▶ **Work to be completed**:
In the notebook page below on reading 2D simulation results, reproduce word for word the passage starting with "print('Steps:', steps)" and going on through "eps if available).".

▶ **Supplied passage**:
•••
Read and manipulate 2D results

In this notebook, we will read and use the results of a 2D CPU simulation.

To do this, it is not necessary to read an entire simulation. However, you must use the Wolfresults_2D object to manipulate the results.

[1]:

import _add_path # For debugging purposes - can be removed in production
from wolfhece.wolfresults_2D import Wolfresults_2D

Create the object

We must use the full or relative path to the simulation files, including the generic name of the simulation (without extension).

[2]:

res = Wolfresults_2D(fname = '../_static/2d/test/test')

Number of time steps

[3]:

print("Number of available results : ", res.get_nbresults())

Number of available results :  1001

List of steps

We can get all steps and times.

[4]:

times, steps = res.get_times_steps()

print('Times:', times)
print('Steps:', steps)

assert len(times) == res.get_nbresults()
assert len(steps) == res.get_nbresults()

Times: [ 0.          0.02234928  0.04255178 ... 16.82746    16.844397
 16.861334  ]
Steps: [  0   1   2 ... 998 999 999]

Read one step

To access one simulation step, we can use read_oneresul. The value used in parameter is 0-based; -1 is the last one.

By default, the view is the water depth but the routine will read h, qx, qy (k and eps if available).

Arrays for each block are stored in a dictionnary myblocks.

[5]:

res.read_oneresult(-1)

[6]:

res.myblocks.keys()

[6]:

dict_keys(['block1'])

Each block has :

  • waterdepth

  • qx

  • qx

  • (eps)

These attributes are WolfArray instances.

[7]:

print(type(res.myblocks['block1'].waterdepth))
print(type(res.myblocks['block1'].qx))
print(type(res.myblocks['block1'].qy))

<class 'wolfhece.wolf_array.WolfArray'>
<class 'wolfhece.wolf_array.WolfArray'>
<class 'wolfhece.wolf_array.WolfArray'>

Access to one specific block

__getitem__ routine is overloaded. You can access one block by its index or its name.
•••
▶ **Data section**:
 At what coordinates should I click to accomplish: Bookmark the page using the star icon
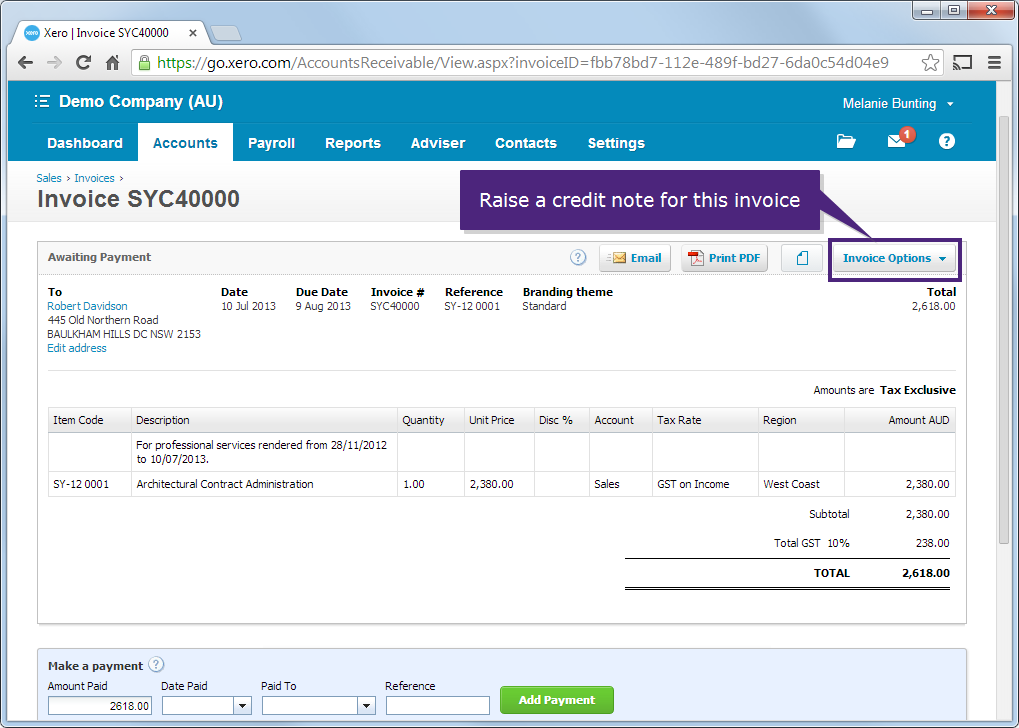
•••
▶ **In response**:
print('Steps:', steps)

assert len(times) == res.get_nbresults()
assert len(steps) == res.get_nbresults()

Times: [ 0.          0.02234928  0.04255178 ... 16.82746    16.844397
 16.861334  ]
Steps: [  0   1   2 ... 998 999 999]

Read one step

To access one simulation step, we can use read_oneresul. The value used in parameter is 0-based; -1 is the last one.

By default, the view is the water depth but the routine will read h, qx, qy (k and eps if available).